In this study, the overall mortality among patients with anaemia was 31/257 (12.1%, 95% CI: 8.6–16.6%), which is similar to prior reports from other locations in sub-Saharan Africa [32, 33]. The mortality rate among children who had indications for transfusion but were not transfused in the ED was almost three times higher than that of those who were transfused while in the ED (29.2% vs 10.3%, p = 0.032). Therefore, our study furthers the concept that early transfusion is associated with decreased mortality as found in other settings [13]. Our findings were similar to the study done by Lackritz et al. in Kenya among inpatient paediatric population, which showed a mortality benefit when blood was given early on the day of admission for those who presented with indications for blood transfusion as compared to those who received blood later [10]. However, the findings in our study did not take into account the other potential confounding factors that might contribute to the mortality difference.

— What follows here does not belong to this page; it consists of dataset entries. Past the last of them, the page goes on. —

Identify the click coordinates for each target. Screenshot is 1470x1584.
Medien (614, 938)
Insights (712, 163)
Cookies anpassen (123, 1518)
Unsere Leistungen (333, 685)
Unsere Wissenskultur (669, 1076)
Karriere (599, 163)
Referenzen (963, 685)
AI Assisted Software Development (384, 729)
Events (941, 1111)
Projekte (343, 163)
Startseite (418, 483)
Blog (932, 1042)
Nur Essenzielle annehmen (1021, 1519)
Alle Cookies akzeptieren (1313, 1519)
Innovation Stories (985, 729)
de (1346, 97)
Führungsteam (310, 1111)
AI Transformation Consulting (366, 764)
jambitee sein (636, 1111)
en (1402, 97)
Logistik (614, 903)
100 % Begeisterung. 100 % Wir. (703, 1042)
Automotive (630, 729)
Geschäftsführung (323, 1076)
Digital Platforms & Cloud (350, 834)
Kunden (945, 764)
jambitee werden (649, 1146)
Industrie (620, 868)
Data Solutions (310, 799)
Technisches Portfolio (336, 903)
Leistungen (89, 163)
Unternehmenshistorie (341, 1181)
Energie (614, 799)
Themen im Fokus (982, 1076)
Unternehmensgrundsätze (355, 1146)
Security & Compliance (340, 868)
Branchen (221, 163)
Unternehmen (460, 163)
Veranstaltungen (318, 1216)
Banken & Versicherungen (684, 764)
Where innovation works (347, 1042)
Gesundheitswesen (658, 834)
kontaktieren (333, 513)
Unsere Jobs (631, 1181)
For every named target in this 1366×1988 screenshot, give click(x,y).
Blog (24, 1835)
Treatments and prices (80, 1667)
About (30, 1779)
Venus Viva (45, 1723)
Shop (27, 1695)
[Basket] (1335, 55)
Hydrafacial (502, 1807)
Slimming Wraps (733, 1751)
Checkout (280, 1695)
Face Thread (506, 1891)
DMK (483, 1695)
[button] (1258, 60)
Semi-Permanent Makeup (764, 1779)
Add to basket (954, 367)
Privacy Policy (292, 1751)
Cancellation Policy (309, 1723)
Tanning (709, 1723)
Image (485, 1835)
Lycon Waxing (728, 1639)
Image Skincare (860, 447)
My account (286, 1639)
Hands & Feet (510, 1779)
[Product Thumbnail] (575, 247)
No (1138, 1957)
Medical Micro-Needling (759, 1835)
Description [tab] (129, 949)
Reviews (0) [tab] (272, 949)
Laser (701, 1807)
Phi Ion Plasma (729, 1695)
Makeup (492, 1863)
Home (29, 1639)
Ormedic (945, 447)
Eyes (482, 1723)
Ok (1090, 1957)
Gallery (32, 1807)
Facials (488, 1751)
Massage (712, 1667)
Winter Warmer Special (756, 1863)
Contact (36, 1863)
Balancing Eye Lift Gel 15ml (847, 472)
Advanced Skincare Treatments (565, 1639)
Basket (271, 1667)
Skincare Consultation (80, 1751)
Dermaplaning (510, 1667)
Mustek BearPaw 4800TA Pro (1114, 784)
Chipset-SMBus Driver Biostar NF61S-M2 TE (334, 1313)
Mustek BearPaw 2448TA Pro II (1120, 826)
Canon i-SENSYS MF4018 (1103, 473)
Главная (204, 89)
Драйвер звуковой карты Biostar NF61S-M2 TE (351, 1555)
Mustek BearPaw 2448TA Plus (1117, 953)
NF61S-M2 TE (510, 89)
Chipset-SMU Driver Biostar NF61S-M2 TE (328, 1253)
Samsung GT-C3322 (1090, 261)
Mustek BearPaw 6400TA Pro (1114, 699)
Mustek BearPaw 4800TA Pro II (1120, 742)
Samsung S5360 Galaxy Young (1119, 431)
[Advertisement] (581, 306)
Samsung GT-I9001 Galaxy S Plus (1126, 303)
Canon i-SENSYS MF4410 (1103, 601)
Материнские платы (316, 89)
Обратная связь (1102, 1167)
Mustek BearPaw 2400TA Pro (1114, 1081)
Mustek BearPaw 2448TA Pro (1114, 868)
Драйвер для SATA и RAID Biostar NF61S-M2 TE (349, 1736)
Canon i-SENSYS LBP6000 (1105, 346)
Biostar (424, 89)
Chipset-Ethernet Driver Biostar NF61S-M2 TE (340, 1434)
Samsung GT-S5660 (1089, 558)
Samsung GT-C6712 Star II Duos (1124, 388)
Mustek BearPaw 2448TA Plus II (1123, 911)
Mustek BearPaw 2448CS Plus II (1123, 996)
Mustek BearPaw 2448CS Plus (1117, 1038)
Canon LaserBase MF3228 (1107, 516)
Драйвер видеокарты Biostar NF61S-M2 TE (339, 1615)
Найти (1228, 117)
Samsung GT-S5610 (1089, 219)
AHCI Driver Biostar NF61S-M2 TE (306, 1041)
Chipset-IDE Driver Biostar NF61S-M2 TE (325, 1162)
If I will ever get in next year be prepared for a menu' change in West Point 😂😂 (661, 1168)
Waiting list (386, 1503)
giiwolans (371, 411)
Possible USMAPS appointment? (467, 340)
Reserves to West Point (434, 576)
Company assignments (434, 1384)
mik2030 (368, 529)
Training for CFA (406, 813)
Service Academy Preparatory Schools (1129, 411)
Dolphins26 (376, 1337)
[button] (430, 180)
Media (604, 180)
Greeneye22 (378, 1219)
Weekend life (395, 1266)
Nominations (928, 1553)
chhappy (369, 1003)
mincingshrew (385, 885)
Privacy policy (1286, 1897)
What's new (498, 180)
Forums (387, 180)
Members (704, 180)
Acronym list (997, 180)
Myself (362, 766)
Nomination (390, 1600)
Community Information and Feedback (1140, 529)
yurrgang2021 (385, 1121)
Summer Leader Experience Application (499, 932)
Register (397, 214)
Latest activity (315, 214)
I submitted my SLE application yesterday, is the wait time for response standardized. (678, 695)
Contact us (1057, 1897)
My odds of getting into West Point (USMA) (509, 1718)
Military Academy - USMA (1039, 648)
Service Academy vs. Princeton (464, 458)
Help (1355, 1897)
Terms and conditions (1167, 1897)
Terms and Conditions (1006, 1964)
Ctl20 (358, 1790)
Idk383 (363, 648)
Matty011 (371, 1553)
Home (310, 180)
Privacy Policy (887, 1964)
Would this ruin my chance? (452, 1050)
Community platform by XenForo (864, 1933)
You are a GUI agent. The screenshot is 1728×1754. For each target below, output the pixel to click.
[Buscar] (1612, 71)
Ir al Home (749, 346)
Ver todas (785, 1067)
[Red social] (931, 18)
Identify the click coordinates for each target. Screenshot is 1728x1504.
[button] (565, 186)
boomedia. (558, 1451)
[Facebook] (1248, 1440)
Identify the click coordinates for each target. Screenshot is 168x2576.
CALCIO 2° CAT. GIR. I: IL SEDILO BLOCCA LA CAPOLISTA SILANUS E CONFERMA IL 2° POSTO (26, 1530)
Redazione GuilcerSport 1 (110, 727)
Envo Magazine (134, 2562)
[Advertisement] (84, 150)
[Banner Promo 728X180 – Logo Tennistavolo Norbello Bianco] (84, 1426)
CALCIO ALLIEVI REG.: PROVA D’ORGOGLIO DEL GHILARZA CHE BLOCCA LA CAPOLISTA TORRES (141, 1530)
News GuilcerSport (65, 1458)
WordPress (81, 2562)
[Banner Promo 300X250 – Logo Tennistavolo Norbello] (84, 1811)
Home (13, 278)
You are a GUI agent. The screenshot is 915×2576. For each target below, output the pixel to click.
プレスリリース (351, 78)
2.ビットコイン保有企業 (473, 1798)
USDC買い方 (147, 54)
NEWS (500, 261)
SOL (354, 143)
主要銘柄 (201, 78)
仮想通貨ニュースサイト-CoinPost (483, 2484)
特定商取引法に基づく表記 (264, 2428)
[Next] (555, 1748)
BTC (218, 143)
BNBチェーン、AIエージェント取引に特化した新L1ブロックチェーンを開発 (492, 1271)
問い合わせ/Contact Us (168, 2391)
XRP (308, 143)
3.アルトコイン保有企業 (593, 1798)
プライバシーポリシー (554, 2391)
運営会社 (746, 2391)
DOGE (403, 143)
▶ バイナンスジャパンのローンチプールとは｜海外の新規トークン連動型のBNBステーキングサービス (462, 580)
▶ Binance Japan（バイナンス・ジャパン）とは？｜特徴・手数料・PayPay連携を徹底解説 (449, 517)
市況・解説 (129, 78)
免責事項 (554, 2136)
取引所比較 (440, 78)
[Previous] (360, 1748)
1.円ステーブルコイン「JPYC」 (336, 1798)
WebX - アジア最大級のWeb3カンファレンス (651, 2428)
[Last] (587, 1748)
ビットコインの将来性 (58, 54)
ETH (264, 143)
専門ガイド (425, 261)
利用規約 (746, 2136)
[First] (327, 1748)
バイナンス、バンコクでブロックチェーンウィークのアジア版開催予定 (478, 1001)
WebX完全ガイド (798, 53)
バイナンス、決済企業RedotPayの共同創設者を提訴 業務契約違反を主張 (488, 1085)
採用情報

The results from this study were disseminated internally to the practitioners at the MNH-ED and reasons for failure to identify anaemia and order indicated blood transfusions were explored. These included ED overcrowding necessitating a high patient turnover that did not allow time for physicians to wait for haemoglobin level results, impairing their ability to diagnose anaemia and make appropriate treatment decisions in a timely fashion. As a result of these findings, point of care haemoglobin testing was introduced to help physicians more rapidly diagnosis anaemia and initiate treatment. Furthermore, we provided targeted physician education on the clinical and laboratory assessment of anaemia, the WHO transfusion guidelines, and the importance of timely treatment in optimizing patients’ outcomes.
Limitations
Our study limitations include that it was based at a single centre, which serves as the only full capacity ED in the country. This may limit the generalizability of our results. Another limitation is that we relied on physician documentation of anaemia and transfusion indications and this methodology may have underestimated recognition of these clinical diagnoses due to poor documentation. Despite this, our results are striking in that less than half of the patients with indications for transfusion had a transfusion order placed in the ED and only half of those for whom an order was placed were actually transfused. Finally, some paediatric patients presented to the ED during the study time period had no haemoglobin level measurements, which lead to their exclusion from the study; however, it is likely that some of those children were anaemic, resulting in an underestimation of the overall anaemia burden in our study population.